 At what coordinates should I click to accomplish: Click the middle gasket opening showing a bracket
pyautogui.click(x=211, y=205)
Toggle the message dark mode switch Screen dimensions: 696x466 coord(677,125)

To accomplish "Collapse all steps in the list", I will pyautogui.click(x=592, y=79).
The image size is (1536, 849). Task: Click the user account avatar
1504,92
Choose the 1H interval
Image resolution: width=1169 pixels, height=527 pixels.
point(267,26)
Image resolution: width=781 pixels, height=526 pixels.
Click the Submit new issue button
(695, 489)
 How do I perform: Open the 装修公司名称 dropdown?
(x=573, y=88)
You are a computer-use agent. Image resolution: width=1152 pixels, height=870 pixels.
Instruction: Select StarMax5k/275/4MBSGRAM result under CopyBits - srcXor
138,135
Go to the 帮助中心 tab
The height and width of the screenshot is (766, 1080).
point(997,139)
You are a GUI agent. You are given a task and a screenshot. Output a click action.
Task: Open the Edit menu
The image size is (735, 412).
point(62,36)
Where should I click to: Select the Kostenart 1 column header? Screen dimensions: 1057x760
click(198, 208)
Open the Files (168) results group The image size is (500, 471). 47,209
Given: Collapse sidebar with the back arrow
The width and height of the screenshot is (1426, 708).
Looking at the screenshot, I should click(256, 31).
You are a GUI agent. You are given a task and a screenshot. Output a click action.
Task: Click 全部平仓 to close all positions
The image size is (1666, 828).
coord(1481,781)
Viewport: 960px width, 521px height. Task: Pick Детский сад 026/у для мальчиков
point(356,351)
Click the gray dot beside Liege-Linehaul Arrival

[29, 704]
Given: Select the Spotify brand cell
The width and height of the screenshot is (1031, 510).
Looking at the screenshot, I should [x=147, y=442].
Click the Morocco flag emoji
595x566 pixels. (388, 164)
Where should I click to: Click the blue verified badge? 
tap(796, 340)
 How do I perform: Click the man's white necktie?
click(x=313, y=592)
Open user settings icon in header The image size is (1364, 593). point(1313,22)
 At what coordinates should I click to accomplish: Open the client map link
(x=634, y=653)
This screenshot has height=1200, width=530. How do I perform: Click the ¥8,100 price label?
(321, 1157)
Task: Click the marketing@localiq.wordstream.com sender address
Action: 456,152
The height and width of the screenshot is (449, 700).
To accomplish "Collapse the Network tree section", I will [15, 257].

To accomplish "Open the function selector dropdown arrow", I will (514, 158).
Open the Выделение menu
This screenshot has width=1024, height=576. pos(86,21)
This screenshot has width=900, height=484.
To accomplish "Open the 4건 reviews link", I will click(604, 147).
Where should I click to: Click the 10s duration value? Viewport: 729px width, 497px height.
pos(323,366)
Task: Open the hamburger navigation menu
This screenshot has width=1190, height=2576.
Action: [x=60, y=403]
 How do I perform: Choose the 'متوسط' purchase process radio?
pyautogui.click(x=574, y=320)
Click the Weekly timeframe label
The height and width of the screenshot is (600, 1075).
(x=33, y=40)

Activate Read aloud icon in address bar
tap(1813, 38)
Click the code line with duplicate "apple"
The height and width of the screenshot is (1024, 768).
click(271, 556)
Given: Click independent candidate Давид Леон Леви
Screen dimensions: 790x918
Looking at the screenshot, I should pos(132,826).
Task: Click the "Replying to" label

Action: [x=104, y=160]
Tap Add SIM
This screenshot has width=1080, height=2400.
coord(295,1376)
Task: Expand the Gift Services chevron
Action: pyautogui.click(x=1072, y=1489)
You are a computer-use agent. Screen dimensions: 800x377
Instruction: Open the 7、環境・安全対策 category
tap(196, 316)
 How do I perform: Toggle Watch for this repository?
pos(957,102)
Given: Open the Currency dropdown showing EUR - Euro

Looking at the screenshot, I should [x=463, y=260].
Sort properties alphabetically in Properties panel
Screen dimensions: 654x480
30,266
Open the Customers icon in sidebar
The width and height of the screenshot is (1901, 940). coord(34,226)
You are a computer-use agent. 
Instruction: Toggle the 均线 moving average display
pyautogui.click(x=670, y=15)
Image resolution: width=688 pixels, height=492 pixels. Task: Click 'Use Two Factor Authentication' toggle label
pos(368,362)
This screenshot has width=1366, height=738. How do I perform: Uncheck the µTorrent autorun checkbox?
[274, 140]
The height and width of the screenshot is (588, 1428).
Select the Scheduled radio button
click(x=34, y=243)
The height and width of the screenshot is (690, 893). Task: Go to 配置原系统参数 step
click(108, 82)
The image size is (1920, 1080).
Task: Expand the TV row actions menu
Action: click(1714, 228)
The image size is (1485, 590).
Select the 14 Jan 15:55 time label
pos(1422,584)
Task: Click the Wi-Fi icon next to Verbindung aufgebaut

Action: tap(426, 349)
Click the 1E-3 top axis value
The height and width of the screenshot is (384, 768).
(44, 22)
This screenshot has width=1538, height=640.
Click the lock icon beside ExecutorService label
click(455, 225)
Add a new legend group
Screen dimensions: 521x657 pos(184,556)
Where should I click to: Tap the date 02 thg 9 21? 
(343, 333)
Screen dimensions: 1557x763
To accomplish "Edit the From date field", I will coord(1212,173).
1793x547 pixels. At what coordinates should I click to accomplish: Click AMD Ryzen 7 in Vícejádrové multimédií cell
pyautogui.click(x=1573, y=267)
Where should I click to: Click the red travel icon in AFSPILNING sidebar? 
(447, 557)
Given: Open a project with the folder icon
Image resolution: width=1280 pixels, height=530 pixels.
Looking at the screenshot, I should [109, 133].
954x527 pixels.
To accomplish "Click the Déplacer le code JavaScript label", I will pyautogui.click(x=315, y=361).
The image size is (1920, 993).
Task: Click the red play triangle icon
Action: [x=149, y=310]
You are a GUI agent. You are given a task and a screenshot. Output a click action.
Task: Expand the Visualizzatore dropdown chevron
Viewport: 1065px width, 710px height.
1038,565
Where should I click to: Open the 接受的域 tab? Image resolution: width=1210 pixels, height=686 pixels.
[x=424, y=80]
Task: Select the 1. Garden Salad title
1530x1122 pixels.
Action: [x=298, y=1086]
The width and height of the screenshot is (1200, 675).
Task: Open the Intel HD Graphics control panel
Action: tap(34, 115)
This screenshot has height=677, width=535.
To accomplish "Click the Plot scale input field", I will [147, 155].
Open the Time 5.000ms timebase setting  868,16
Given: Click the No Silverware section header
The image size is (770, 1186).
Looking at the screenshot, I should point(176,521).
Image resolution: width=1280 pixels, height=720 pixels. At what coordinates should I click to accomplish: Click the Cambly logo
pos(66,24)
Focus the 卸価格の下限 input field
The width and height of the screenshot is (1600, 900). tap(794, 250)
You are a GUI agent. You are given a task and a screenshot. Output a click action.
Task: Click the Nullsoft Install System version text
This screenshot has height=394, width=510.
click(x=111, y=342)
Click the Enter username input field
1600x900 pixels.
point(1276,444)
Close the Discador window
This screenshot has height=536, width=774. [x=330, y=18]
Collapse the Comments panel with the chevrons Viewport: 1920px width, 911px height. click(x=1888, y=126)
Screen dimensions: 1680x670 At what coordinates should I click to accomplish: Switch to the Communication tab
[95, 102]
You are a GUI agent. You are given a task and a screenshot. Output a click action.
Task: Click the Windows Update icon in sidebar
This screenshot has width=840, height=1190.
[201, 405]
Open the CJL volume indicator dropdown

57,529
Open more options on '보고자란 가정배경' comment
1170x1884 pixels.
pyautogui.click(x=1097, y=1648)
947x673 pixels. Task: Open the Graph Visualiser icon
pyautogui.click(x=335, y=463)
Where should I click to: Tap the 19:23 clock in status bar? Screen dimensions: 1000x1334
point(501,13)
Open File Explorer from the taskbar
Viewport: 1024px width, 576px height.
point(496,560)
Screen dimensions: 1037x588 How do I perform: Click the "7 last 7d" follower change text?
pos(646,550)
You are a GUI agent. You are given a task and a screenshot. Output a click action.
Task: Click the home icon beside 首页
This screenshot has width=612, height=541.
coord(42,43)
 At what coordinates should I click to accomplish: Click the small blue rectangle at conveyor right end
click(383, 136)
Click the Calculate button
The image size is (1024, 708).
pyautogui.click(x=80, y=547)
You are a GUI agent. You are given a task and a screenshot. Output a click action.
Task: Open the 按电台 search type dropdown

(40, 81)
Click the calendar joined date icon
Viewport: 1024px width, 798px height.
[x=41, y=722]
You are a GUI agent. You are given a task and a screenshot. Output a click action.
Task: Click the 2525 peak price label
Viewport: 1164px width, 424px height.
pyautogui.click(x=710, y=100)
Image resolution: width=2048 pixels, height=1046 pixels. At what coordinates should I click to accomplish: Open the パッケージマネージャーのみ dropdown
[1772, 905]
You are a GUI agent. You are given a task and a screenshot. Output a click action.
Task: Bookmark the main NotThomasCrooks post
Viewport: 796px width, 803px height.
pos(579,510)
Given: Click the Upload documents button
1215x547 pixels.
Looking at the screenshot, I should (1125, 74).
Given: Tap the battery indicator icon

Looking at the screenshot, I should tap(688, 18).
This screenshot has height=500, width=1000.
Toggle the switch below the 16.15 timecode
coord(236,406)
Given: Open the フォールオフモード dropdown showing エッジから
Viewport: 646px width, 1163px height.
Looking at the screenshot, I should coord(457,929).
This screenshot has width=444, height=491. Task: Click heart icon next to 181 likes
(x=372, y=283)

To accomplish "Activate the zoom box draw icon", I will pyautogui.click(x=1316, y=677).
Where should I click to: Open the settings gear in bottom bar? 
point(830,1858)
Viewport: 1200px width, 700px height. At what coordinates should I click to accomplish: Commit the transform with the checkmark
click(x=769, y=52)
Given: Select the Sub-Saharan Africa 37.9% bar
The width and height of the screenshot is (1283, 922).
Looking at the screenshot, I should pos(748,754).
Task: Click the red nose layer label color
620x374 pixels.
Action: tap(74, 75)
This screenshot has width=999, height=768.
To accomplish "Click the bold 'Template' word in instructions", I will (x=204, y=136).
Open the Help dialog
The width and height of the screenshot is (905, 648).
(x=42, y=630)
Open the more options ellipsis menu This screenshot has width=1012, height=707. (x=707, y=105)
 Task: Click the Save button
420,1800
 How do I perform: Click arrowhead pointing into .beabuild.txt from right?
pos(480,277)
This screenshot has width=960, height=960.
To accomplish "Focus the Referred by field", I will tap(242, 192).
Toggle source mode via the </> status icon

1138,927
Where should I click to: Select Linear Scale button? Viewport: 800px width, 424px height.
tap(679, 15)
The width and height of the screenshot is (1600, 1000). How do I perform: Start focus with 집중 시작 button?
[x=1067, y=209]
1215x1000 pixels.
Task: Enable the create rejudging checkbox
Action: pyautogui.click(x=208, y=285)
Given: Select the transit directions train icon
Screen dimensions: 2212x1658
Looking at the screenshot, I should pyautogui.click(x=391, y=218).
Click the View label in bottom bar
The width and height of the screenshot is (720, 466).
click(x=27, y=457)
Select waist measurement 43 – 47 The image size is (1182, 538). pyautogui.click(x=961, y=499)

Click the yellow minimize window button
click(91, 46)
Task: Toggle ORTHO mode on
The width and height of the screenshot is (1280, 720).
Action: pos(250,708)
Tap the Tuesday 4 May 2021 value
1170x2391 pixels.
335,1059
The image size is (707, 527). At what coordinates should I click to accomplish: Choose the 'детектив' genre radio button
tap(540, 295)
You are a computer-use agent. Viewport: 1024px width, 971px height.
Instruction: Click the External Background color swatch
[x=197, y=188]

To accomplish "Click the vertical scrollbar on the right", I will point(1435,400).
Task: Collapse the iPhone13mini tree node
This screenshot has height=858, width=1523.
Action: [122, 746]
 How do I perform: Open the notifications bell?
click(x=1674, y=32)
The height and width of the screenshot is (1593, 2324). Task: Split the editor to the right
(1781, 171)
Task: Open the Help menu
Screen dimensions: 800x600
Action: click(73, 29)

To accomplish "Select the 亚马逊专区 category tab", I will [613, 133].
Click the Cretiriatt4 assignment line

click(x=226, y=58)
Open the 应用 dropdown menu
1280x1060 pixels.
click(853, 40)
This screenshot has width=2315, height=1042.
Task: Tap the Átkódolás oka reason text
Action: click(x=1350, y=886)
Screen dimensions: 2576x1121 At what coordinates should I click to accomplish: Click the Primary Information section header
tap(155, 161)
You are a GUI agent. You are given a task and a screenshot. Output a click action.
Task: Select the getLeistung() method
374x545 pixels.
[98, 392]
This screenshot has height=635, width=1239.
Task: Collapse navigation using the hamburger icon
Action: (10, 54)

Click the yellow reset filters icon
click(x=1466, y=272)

□ □ □

> [Problem to solve] For this exercise, please copy exactly the lines from the one holding "The width and height of the screenshot is (1280, 720)." through the end of the records, the first and last included.

> [Reply]
The width and height of the screenshot is (1280, 720).
Action: pos(250,708)
Tap the Tuesday 4 May 2021 value
1170x2391 pixels.
335,1059
The image size is (707, 527). At what coordinates should I click to accomplish: Choose the 'детектив' genre radio button
tap(540, 295)
You are a computer-use agent. Viewport: 1024px width, 971px height.
Instruction: Click the External Background color swatch
[x=197, y=188]

To accomplish "Click the vertical scrollbar on the right", I will point(1435,400).
Task: Collapse the iPhone13mini tree node
This screenshot has height=858, width=1523.
Action: [122, 746]
 How do I perform: Open the notifications bell?
click(x=1674, y=32)
The height and width of the screenshot is (1593, 2324). Task: Split the editor to the right
(1781, 171)
Task: Open the Help menu
Screen dimensions: 800x600
Action: click(73, 29)

To accomplish "Select the 亚马逊专区 category tab", I will [613, 133].
Click the Cretiriatt4 assignment line

click(x=226, y=58)
Open the 应用 dropdown menu
1280x1060 pixels.
click(853, 40)
This screenshot has width=2315, height=1042.
Task: Tap the Átkódolás oka reason text
Action: click(x=1350, y=886)
Screen dimensions: 2576x1121 At what coordinates should I click to accomplish: Click the Primary Information section header
tap(155, 161)
You are a GUI agent. You are given a task and a screenshot. Output a click action.
Task: Select the getLeistung() method
374x545 pixels.
[98, 392]
This screenshot has height=635, width=1239.
Task: Collapse navigation using the hamburger icon
Action: (10, 54)

Click the yellow reset filters icon
click(x=1466, y=272)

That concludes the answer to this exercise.